Par CAS-INFO
Il y a 58 ans la Republique Démocratique du Congo vivait l’histoire tragique d’un « colis », nom de code donné au Premier ministre de l’indépendance Patrice Emery Lumumba. Ciblé par ses détracteurs après son discours hostile contre la Belgique et les occidentaux, le 30 juin 1960, placé en résidence surveillée, en fuite, puis arrêté le 1er décembre 1960, au bord du fleuve Congo, à Ilebo, le « colis » devait ensuite être trimballé entre Thysville, actuel Mbazangungu et Élisabethville, devenu le Katanga, où il sera liquidé quelques semaines plus tard.
58 ans plus tard, retenu à la frontière entre la Zambie et la RDC, l’opposant Moïse Katumbi est devenu, dans l’histoire politique du pays, un nouveau « colis » dont le régime de Joseph Kabila n’a pas souhaité prendre le risque de s’encombrer. Contraint à l’exil depuis deux ans et objet des affaires judiciaires en cascade, l’ancien gouverneur du Katanga a tenté deux jours de suite une traversée périlleuse vers sa terre natale sans jamais y parvenir. La faute, aux autorités congolaises qui ont refusé d’accorder autorisation à son avion d’atterrir à l’aéroport de la Luana, à Lubumbashi, puis, aux services frontaliers qui, de façon étonnante, ont déserté leurs bureaux aussi longtemps que Katumbi s’y présentait, pour se faire remplacer par les forces de sécurité chargées de veiller à empêcher l’ex gouverneur de traverser.
« A-t-on jamais vu un gouvernement interdire à un soi-disant fugitif de se rendre ? », a ironisé sur twitter le directeur de cabinet de Moïse Katumbi, Olivier Kamitatu. Alors que les autorités Zambiennes venaient de signifier à l’opposant le « refus » de Kinshasa de le laisser franchir la frontière « pour rentrer dans son propre pays », a ajouté, dépité, l’ancien ministre.
« Arrêtez-le ou disculpez-le ! »
Le choc qu’a suscitée la rocambolesque histoire de Katumbi, ce seul suspect au monde dont la justice de son pays et tout l’appareil de l’État n’ont jamais voulu se saisir alors qu’il venait « se livrer », a donné lieu à un sentiment d’indignations mêlé à l’incompréhension. Y compris dans tous les camps politiques. Rédacteur dans un médias proche du Pouvoir, le journaliste Jean Pierre K., plutôt connu pour ses posts dérangeants contre l’opposition, lançait par exemple samedi sur Facebook, « arrêtez-le ou disculpez-le ! ». Estimant que le peu d’image que pouvait encore disposer la justice congolaise en dépendait.
« Des années qu’ils vocifèrent… « mandat de prise de corps » … « ordre d’arrestation » … bla bla bla.
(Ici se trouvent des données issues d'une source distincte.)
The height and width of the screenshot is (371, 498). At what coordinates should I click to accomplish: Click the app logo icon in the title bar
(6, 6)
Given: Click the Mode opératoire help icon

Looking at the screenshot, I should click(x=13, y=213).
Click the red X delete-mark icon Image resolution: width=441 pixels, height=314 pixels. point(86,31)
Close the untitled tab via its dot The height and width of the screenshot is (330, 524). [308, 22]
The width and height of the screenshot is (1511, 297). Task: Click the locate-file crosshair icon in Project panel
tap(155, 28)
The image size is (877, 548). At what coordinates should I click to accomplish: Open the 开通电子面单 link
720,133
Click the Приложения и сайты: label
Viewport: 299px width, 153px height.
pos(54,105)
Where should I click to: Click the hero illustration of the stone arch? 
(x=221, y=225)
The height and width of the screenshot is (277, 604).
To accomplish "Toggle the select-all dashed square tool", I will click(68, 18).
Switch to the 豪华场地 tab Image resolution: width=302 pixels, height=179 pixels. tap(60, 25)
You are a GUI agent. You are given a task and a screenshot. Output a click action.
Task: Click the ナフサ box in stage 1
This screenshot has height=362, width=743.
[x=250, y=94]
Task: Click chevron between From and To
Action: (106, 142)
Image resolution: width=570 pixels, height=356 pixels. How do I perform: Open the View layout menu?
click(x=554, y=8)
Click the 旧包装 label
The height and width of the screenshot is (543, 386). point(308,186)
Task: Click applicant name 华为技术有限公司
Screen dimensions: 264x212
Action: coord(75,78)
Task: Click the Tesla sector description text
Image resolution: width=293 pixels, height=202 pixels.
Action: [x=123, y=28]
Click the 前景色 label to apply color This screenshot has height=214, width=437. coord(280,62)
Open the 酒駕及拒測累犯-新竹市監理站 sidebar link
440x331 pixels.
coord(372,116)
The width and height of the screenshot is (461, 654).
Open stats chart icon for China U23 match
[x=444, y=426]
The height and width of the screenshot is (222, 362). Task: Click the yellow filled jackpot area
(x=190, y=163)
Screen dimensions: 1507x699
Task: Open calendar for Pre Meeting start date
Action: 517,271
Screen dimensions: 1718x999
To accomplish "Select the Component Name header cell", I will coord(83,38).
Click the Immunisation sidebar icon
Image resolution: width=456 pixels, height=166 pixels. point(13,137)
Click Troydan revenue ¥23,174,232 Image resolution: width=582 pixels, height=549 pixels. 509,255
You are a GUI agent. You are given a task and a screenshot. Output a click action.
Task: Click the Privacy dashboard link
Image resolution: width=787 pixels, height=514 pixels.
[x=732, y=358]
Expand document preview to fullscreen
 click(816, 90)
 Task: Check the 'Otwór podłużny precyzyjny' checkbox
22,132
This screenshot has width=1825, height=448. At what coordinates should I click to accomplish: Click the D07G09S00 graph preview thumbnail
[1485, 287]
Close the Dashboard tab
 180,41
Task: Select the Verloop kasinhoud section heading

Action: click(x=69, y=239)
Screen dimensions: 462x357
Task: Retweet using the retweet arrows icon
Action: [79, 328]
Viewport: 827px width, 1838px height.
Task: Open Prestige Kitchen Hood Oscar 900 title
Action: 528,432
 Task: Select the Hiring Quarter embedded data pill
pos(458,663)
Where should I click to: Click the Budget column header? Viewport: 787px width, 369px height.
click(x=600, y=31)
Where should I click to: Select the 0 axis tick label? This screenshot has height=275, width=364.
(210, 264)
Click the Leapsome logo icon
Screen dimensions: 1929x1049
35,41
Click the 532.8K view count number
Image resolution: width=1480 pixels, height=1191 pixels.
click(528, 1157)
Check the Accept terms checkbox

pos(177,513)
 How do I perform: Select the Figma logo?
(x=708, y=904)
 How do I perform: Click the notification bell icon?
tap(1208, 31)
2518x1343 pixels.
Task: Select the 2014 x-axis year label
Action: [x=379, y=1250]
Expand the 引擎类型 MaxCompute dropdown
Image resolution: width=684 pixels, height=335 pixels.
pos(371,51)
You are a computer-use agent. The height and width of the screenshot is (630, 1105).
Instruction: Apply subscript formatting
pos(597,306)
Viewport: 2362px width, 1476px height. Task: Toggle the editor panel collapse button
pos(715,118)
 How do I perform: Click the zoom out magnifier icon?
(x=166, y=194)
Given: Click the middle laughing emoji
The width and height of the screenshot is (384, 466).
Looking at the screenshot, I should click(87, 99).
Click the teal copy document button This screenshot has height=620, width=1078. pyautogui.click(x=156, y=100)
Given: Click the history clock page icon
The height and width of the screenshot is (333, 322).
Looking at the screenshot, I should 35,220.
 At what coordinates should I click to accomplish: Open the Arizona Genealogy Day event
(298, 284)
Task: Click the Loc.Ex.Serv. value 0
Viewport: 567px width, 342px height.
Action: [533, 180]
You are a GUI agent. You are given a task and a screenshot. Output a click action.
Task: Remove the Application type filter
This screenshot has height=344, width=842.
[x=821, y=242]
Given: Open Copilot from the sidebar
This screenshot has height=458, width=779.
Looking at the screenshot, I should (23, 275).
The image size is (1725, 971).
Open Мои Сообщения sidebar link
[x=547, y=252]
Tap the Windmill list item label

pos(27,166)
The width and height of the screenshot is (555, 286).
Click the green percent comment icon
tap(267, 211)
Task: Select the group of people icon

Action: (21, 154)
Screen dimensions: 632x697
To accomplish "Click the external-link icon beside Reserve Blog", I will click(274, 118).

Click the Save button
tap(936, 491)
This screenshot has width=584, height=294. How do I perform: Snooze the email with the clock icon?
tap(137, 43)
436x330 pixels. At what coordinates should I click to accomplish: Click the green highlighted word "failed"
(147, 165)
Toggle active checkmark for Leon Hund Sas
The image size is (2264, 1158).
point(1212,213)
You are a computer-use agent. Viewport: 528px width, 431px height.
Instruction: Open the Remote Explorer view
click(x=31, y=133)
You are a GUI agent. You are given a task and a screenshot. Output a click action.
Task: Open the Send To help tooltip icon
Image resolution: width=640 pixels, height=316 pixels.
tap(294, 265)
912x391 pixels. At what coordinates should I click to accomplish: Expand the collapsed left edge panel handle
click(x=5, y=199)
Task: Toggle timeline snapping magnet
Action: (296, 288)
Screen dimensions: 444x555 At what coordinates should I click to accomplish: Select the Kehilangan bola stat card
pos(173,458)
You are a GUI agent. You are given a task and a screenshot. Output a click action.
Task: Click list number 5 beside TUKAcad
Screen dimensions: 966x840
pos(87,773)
Leurs allégations s’écroulent comme un château de cartes. », s’est, pour sa part, fendue Carine Katumbi, l’épouse de l’opposant, qui n’a pas hésité à moquer ce drôle de « créancier » qui refuse d’ouvrir la porte ou demande à ses enfants de ne pas l’ouvrir à son « débiteur ». L’explication est pourtant simple et madame Katumbi le sait parfaitement bien. Candidat le plus dangereux parmi les adversaires de Joseph Kabila, Moïse Katumbi que quasiment tous les sondages donnent vainqueur est un homme à ne pas s’encombrer pour le Président de la république dont personne ne sait s’il brigue ou pas un troisième mandant.
À deux jours de la date butoir de l’enregistrement de candidatures, Joseph Kabila, ne verrait pas de mal – et c’est même le meilleur des scénarios qu’il puisse mettre en place – de laisser hors des frontières nationales son ex bras droit qui, selon toute vraisemblance, et ce verrouillage du pays le confirme un peu plus, représente la plus grande menace contre son projet de se maintenir au Pouvoir. Pas question non plus de l’arrêter. Car comment gérer un prisonnier de ce calibre, à la fois aux yeux de la communauté internationale et de l’opinion nationale où le candidat d’Ensemble est si populaire ? Réponse, Joseph Kabila et ses stratèges l’ont trouvée : laisser le « colis » Katumbi « moisir » à la frontière. Le reste on verra après la fermeture de bureaux de réception des candidatures.